# Cold maceration for Chardonnay



## kevingeorgebrown (Oct 26, 2010)

Anyone had experience with a 1-2 day cold maceration of Chardonnay (pre fermentation). Most of my wine head friends say no, but I understand that the French do it this way.


----------



## Julie (Oct 26, 2010)

Isn't this process down with a red wine more so that a white wine?


----------



## PAwinedude (Oct 26, 2010)

Depends on your purpose for the cold maceration.

As you probably all ready know, whites aren't typically put through this phase and are pressed immediately after crush destem.

So, this having been said, what do you hope to gain from doing this? I presume you would siphon off the "free run" juice and ferment it separately from the juice that is pressed.

thoughts?


----------



## JohnT (Oct 27, 2010)

In my early days, I did this very thing. This had its advantages and disadvantages. 

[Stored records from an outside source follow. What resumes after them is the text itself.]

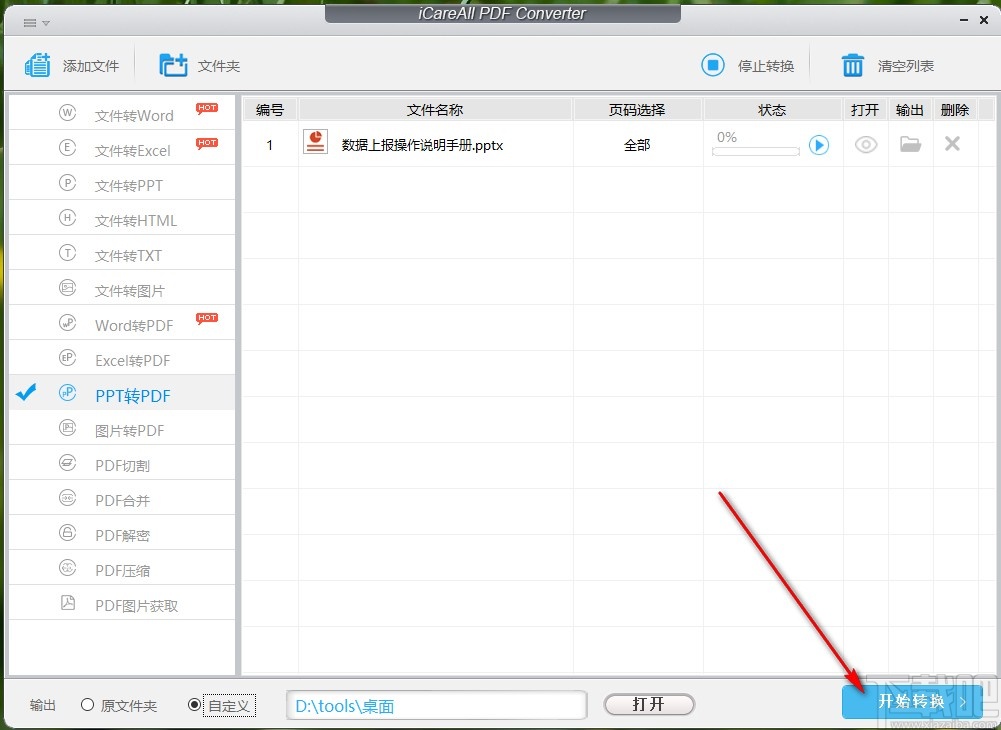Viewport: 1001px width, 730px height.
Task: Click the output path field D:\tools\桌面
Action: tap(436, 704)
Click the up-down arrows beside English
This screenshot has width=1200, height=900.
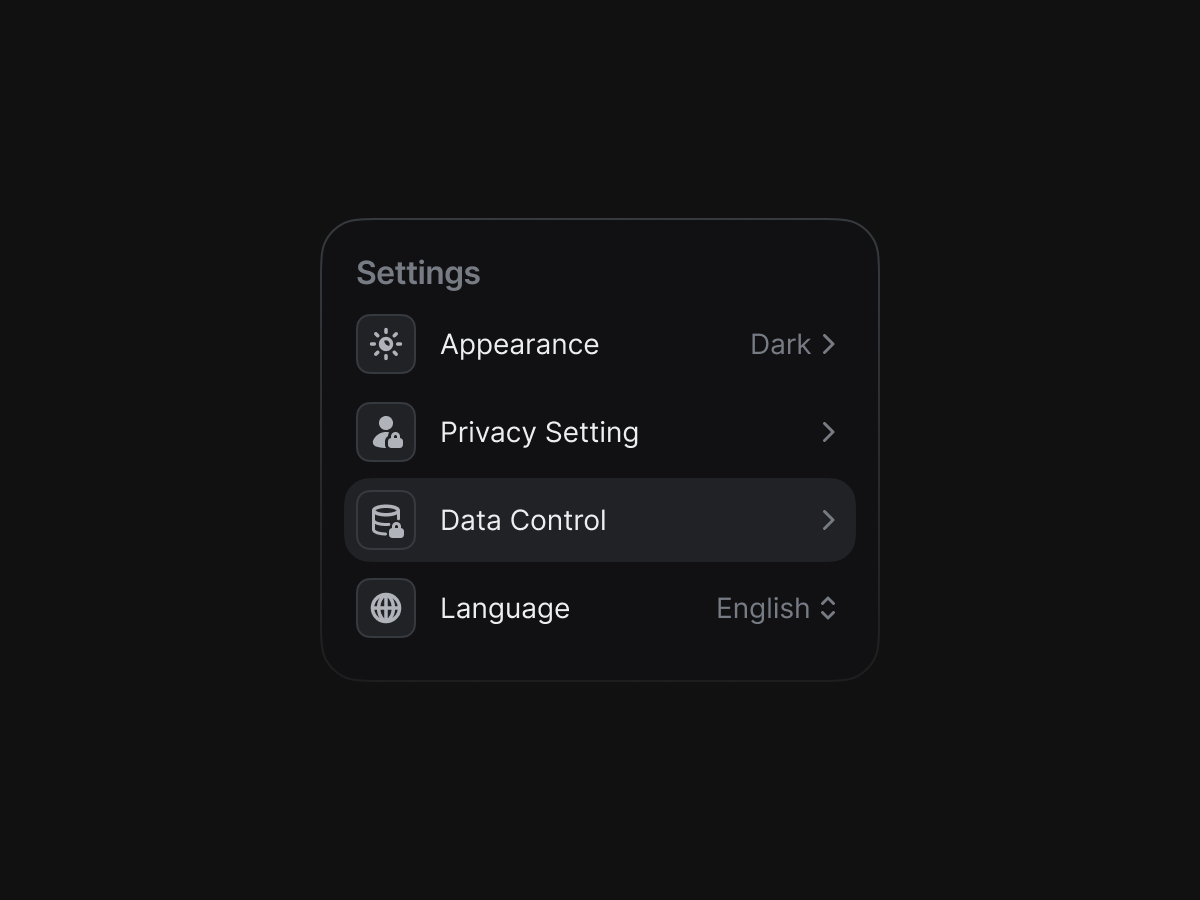click(x=830, y=608)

Advantage- since you are fermenting on the skins, you are allowing the fruit to break down. This, in turn, allows the juice to run more freely as you press the fruit. This is why the French do this. Simply to get more juice with less effort from their grapes. A lighter press also yields less tannins (during the pressing process) in the wine, and is supposed to make the wine less bitter by lessening the amount of pressure you put on the grape seeds. 

dis-advantage - by letting the grapes sit on the skins, you pick up more tannins (from the skins) than if you were pressing the grapes harder. For my tastes, I prefer less tannins in my whites. Although the yield will be lower, and more of the juice may remain "trapped" in the fruit, I do not mind a lower yield if it makes the wine taste better. 

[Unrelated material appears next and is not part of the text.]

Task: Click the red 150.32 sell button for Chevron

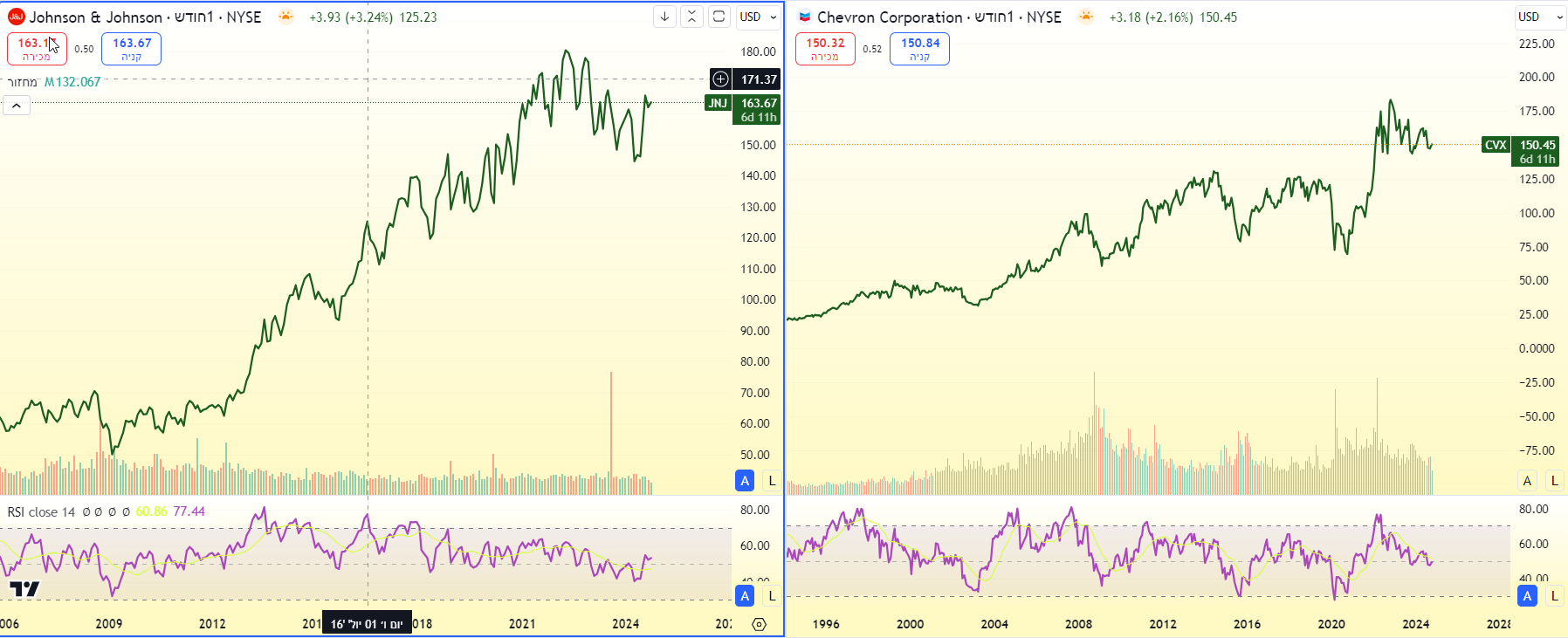Action: point(825,49)
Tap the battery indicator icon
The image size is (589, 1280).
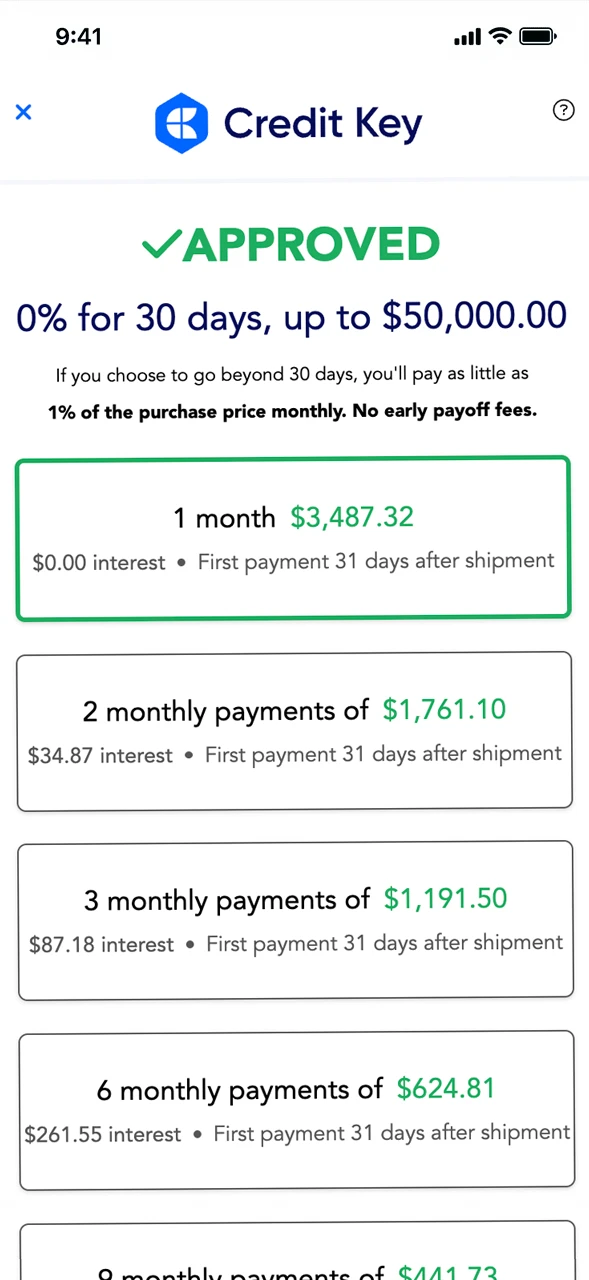coord(537,36)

I do not mean to frighten you. Both ways will yeild a good quality wine. It is that, having tried both ways, I prefer the immediate press route. I do not even crush/destem the grapes. I simply toss the whole clusters into the press and squeeze under low pressure for a extended period of time.


My advise - Try it both ways. I am sure that you will find a preference.


----------



## kevingeorgebrown (Oct 27, 2010)

Very good info. I'll try it both ways. Thanks!


----------